What the task asks: Could you convert the entries, from the start through the line containing "coord(141,285)", into a two-column CSV with the headers text and answer? Use one row per entry, put each value in a single quoted field, and replace line breaks with spaces.
════════════════════
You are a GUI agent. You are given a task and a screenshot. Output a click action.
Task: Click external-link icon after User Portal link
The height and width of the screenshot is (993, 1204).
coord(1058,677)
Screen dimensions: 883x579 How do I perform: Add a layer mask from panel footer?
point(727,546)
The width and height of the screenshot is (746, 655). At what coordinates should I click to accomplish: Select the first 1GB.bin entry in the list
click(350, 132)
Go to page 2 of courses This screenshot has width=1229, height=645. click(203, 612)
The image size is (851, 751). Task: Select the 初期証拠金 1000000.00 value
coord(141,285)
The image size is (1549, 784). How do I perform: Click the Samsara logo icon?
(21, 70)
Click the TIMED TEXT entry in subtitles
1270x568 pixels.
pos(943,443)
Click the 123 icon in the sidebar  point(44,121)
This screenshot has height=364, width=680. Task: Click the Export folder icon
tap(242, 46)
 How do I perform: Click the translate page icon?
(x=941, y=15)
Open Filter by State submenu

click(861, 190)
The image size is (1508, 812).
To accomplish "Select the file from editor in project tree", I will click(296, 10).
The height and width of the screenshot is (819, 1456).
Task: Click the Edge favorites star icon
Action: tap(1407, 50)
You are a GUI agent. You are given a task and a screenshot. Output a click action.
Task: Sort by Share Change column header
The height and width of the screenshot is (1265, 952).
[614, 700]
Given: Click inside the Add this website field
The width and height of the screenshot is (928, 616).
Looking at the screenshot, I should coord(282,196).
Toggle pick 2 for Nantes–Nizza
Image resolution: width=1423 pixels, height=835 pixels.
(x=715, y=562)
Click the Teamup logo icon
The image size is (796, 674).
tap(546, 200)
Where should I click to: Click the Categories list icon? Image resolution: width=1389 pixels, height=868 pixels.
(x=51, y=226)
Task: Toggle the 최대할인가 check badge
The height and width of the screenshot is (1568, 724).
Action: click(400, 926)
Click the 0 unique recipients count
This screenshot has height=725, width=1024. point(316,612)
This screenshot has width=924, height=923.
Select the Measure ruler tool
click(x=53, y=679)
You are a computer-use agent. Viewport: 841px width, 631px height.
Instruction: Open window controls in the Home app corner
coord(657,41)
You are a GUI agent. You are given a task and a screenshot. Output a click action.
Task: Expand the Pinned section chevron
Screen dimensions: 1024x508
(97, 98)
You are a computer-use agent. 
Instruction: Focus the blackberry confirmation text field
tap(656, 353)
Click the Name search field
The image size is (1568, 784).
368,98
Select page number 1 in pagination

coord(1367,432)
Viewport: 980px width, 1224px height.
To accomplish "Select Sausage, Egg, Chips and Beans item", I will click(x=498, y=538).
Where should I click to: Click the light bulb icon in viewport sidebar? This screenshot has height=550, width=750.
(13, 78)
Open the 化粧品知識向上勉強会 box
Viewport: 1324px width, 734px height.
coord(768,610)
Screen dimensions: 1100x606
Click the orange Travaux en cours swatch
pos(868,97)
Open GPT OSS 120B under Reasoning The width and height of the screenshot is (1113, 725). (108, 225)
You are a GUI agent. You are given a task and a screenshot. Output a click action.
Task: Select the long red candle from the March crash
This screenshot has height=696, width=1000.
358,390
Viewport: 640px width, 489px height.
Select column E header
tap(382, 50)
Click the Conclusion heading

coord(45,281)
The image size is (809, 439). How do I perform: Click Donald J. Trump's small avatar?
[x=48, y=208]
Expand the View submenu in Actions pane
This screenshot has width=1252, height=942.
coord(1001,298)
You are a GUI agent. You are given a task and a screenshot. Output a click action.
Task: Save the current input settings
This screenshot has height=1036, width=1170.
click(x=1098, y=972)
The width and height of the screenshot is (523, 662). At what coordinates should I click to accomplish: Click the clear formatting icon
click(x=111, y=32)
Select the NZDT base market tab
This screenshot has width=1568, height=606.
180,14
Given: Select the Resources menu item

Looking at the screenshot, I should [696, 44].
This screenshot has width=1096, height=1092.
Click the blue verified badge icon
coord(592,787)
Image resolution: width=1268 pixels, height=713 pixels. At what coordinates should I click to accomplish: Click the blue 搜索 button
════════════════════
Task result:
text,answer
"You are a GUI agent. You are given a task and a screenshot. Output a click action. Task: Click external-link icon after User Portal link The height and width of the screenshot is (993, 1204).","coord(1058,677)"
"Screen dimensions: 883x579 How do I perform: Add a layer mask from panel footer?","point(727,546)"
"The width and height of the screenshot is (746, 655). At what coordinates should I click to accomplish: Select the first 1GB.bin entry in the list","click(350, 132)"
"Go to page 2 of courses This screenshot has width=1229, height=645.","click(203, 612)"
"The image size is (851, 751). Task: Select the 初期証拠金 1000000.00 value","coord(141,285)"